3. You are interested in buying a new gaming system but the $300 price is just too high. What amount of discount, if any, would make you reconsider buying the system? Why did you choose this particular amount?

[Answers will vary depending on student demographics. Encourage students to calculate the purchase price based on various discounts to help them make a more informed decision.]

4. We often see coupons in the newspaper that vary in value from $0.25 to several dollars. How much would a coupon have to be worth before you would take the time to cut it out and redeem it? How does the cost of the product influence your decision?

[Answers will vary depending on student demographics; some of your students' families may clip and use as many coupons as possible. If you have a diverse group of students, encourage them to share their experiences with coupons and savings.]

5. Do coupons influence what you buy.
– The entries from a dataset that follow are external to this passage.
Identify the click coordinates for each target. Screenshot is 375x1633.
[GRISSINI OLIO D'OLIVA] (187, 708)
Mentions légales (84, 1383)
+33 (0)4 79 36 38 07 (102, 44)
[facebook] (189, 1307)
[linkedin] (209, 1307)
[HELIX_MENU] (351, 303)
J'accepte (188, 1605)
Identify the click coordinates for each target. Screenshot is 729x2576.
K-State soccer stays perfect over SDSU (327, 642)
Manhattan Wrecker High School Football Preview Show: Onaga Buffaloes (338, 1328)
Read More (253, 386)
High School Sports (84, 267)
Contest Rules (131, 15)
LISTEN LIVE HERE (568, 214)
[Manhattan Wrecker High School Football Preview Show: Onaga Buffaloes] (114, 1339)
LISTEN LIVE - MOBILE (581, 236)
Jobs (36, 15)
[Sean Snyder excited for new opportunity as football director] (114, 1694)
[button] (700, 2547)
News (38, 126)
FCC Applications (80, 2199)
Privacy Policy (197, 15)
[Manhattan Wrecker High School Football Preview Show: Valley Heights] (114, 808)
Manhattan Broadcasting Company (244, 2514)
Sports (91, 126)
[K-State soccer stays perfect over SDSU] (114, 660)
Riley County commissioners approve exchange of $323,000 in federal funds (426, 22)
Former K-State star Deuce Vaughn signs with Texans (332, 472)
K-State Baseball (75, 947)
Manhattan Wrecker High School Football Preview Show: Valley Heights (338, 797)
Why or why not?

[Answers will vary depending on student demographics. Overall, coupons have been proven to influence our buying decisions, which is why manufacturers and retailers continue to use them.]

6. Let's say a store is offering merchandise at 50% off. You bring in a coupon from the newspaper for an additional 25% off the reduced price. Will the store give you 75% off the price?

[Many students will be under the false impression that they will receive a 75% discount because they intuitively believe discounts are additive. Since percentages are calculated using multiplication and division, they are multiplicative, not additive. For example: A product sells for $100 and is offered at 50% off, which means the net cost is 50% of $100, i.e. $50. With the coupon you get 25% off the last marked price. 25% of $50 is $12.50, so the final cost is $37.50. A 75% discount of the original $100 would have resulted in a sales price of $25.]

**Teacher Reflection**

- What was your students’ initial reaction to this activity? If positive, what aspect did they enjoy the most? If negative, what could you change to make it a more positive experience?
- Do you consider your students consumers and if so, did they have enough real-life experience to understand the power that retailers have over consumers when they use discounts and coupons?
- Did you challenge the achievers? How?
- Did the lesson enhance students fluency with percentages?
- What were some of the ways in which students illustrated that they were actively engaged in the learning process?
- How did students perform in relation to the stated behavioral objectives?
- What content areas did you integrate within the lesson? Was this integration appropriate and successful?

### Learning Objectives

- Solve practical problems involving percents
- Solve consumer-application problems involving discounts and sales tax
- Accurately record all purchases to determine the balance remaining in a checking account with a set opening balance

### Common Core State Standards – Mathematics

Grade 7, Ratio & Proportion

- CCSS.Math.Content.7.RP.A.3

Use proportional relationships to solve multistep ratio and percent problems. Examples: simple interest, tax, markups and markdowns, gratuities and commissions, fees, percent increase and decrease, percent error.